No entanto, na avaliação de interlocutores do governo brasileiro, a presidência do G20 tem um preço alto: vai exigir eficiência em logística, organização, infraestrutura, entre outras tarefas. Até novembro de 2024, haverá mais de cem reuniões técnicas do grupo em eventos em cidades e capitais de todas as regiões do país. Também estão previstos 20 encontros ministeriais antes do fim da presidência, na cúpula de líderes no Rio. Nunca o Brasil assumiu uma responsabilidade dessa magnitude.

Flexibilização
Lula assinou um decreto, há cerca de dois meses, delegando aos ministérios da Fazenda e das Relações Exteriores os cuidados na elaboração de documentos, discussões sobre temas variados, contatos diplomáticos e outras ações. Devem ser criados mais de 20 grupos de trabalho, sem contar 11 grupos de “engajamento”, que são de setores da sociedade civil.

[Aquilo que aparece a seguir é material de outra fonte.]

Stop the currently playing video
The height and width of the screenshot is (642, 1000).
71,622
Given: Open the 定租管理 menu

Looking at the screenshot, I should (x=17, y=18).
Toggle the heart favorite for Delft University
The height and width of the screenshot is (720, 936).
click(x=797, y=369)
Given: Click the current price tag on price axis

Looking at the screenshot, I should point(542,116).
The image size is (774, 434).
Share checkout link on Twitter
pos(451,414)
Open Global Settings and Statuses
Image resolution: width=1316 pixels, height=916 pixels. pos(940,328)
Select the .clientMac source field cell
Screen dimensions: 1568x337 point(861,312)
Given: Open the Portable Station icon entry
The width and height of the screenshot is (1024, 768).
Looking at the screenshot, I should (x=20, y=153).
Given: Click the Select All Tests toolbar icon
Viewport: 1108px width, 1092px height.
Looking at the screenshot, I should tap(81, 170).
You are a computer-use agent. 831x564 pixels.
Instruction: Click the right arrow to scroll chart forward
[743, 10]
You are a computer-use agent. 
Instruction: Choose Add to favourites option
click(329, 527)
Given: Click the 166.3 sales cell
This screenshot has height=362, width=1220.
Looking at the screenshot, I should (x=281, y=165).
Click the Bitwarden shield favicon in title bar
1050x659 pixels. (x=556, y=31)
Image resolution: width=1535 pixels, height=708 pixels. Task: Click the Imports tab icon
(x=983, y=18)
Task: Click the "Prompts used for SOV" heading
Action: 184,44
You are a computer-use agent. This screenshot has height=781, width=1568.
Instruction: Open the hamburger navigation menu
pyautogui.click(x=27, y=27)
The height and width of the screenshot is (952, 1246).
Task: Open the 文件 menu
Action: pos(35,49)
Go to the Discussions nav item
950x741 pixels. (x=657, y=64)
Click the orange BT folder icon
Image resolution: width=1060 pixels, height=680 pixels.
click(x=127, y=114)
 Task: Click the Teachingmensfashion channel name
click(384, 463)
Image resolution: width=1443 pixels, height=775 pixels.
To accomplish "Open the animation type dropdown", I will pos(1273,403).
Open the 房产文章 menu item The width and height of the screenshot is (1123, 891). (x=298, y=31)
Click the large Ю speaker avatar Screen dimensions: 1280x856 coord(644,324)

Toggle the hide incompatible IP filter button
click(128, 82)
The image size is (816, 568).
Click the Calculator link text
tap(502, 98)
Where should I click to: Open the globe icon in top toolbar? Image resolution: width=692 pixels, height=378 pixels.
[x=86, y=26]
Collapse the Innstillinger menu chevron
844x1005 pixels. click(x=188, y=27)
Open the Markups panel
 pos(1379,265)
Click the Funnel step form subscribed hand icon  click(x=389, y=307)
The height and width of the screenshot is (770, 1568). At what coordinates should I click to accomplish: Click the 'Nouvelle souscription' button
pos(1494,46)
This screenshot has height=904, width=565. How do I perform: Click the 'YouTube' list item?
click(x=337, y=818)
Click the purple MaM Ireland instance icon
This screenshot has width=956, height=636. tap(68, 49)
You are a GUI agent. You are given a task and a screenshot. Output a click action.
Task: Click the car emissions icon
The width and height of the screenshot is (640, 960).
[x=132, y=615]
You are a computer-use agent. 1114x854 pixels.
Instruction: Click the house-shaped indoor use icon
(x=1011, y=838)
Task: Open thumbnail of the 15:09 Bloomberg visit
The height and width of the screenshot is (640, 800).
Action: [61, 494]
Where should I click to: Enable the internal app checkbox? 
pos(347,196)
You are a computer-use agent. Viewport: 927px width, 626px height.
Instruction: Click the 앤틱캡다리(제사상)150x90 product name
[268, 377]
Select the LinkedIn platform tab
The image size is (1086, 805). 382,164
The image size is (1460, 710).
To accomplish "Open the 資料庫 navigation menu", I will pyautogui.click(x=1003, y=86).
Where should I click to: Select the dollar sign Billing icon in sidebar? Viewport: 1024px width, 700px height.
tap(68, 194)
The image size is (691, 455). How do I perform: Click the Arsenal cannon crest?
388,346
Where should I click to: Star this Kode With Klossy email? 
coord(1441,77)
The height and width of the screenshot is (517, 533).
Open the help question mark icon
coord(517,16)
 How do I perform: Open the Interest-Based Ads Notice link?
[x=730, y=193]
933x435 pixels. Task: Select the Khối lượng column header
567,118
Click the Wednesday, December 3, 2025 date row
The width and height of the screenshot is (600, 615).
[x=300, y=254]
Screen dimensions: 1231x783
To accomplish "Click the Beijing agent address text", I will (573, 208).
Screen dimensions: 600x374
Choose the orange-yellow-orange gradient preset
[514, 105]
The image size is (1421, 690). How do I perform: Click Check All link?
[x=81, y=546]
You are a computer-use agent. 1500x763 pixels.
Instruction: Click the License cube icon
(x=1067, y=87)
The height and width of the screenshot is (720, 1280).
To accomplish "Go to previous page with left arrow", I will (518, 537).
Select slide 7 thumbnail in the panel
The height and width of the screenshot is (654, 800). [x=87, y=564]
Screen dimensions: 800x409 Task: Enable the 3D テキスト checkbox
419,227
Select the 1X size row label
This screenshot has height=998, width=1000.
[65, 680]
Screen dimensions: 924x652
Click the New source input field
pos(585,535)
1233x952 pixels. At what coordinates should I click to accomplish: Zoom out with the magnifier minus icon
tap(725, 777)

O G20, lembra um interlocutor do governo, não é uma organização, ou seja, não tem secretariado. Isso, de alguma forma, garante alguma flexibilização nas conversas, para que sejam acomodadas visões diferentes.

Atualmente, o G20 é formado pela União Europeia e 19 países: Argentina, Austrália, Brasil, Canadá, China, França, Alemanha, Índia, Indonésia, Itália, Japão, Coreia do Sul, México, Rússia, Arábia Saudita, África do Sul, Turquia, Reino Unido e Estados Unidos.